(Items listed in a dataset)
____

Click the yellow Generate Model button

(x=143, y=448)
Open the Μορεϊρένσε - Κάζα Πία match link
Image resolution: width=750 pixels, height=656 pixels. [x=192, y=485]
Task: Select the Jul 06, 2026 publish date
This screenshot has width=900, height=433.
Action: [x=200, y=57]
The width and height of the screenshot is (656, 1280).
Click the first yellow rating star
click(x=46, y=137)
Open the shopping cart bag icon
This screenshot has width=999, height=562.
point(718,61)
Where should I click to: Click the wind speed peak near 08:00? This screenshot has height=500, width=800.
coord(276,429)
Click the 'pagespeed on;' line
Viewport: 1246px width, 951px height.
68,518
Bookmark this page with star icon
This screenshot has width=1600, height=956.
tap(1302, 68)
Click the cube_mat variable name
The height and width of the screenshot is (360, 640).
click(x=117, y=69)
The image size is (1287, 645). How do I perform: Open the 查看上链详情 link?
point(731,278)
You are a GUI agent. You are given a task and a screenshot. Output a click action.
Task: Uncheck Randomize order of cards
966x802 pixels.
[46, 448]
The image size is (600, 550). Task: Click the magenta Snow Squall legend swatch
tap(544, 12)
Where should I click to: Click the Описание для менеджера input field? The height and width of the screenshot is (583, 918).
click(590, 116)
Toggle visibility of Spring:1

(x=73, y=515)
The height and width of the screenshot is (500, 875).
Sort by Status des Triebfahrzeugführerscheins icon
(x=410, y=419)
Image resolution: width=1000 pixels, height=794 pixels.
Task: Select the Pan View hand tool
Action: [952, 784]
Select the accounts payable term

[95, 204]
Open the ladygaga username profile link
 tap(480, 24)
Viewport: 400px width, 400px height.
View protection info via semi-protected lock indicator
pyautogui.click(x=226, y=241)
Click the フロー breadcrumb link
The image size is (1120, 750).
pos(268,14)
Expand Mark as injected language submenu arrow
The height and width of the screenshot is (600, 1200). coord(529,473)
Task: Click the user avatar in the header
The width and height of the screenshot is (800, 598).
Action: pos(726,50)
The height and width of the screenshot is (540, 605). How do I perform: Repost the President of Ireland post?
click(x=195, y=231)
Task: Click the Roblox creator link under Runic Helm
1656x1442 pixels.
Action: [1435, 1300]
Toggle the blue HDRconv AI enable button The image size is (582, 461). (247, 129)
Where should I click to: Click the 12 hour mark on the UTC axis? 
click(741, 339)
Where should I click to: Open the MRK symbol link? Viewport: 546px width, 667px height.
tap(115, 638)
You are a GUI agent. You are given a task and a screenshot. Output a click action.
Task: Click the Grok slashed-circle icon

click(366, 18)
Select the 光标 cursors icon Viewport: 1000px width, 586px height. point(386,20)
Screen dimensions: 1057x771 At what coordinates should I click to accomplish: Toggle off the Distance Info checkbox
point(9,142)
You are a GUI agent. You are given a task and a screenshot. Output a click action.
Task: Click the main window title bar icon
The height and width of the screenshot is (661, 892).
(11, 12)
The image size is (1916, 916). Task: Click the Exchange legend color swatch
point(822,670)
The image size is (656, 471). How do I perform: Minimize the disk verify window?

____

Activity >> Could you transcribe the entries above word for word, from the line with "Open the Μορεϊρένσε - Κάζα Πία match link" down to the line with "Task: Click the user avatar in the header", keeping both?

Exercise output >>
Open the Μορεϊρένσε - Κάζα Πία match link
Image resolution: width=750 pixels, height=656 pixels. [x=192, y=485]
Task: Select the Jul 06, 2026 publish date
This screenshot has width=900, height=433.
Action: [x=200, y=57]
The width and height of the screenshot is (656, 1280).
Click the first yellow rating star
click(x=46, y=137)
Open the shopping cart bag icon
This screenshot has width=999, height=562.
point(718,61)
Where should I click to: Click the wind speed peak near 08:00? This screenshot has height=500, width=800.
coord(276,429)
Click the 'pagespeed on;' line
Viewport: 1246px width, 951px height.
68,518
Bookmark this page with star icon
This screenshot has width=1600, height=956.
tap(1302, 68)
Click the cube_mat variable name
The height and width of the screenshot is (360, 640).
click(x=117, y=69)
The image size is (1287, 645). How do I perform: Open the 查看上链详情 link?
point(731,278)
You are a GUI agent. You are given a task and a screenshot. Output a click action.
Task: Uncheck Randomize order of cards
966x802 pixels.
[46, 448]
The image size is (600, 550). Task: Click the magenta Snow Squall legend swatch
tap(544, 12)
Where should I click to: Click the Описание для менеджера input field? The height and width of the screenshot is (583, 918).
click(590, 116)
Toggle visibility of Spring:1

(x=73, y=515)
The height and width of the screenshot is (500, 875).
Sort by Status des Triebfahrzeugführerscheins icon
(x=410, y=419)
Image resolution: width=1000 pixels, height=794 pixels.
Task: Select the Pan View hand tool
Action: [952, 784]
Select the accounts payable term

[95, 204]
Open the ladygaga username profile link
 tap(480, 24)
Viewport: 400px width, 400px height.
View protection info via semi-protected lock indicator
pyautogui.click(x=226, y=241)
Click the フロー breadcrumb link
The image size is (1120, 750).
pos(268,14)
Expand Mark as injected language submenu arrow
The height and width of the screenshot is (600, 1200). coord(529,473)
Task: Click the user avatar in the header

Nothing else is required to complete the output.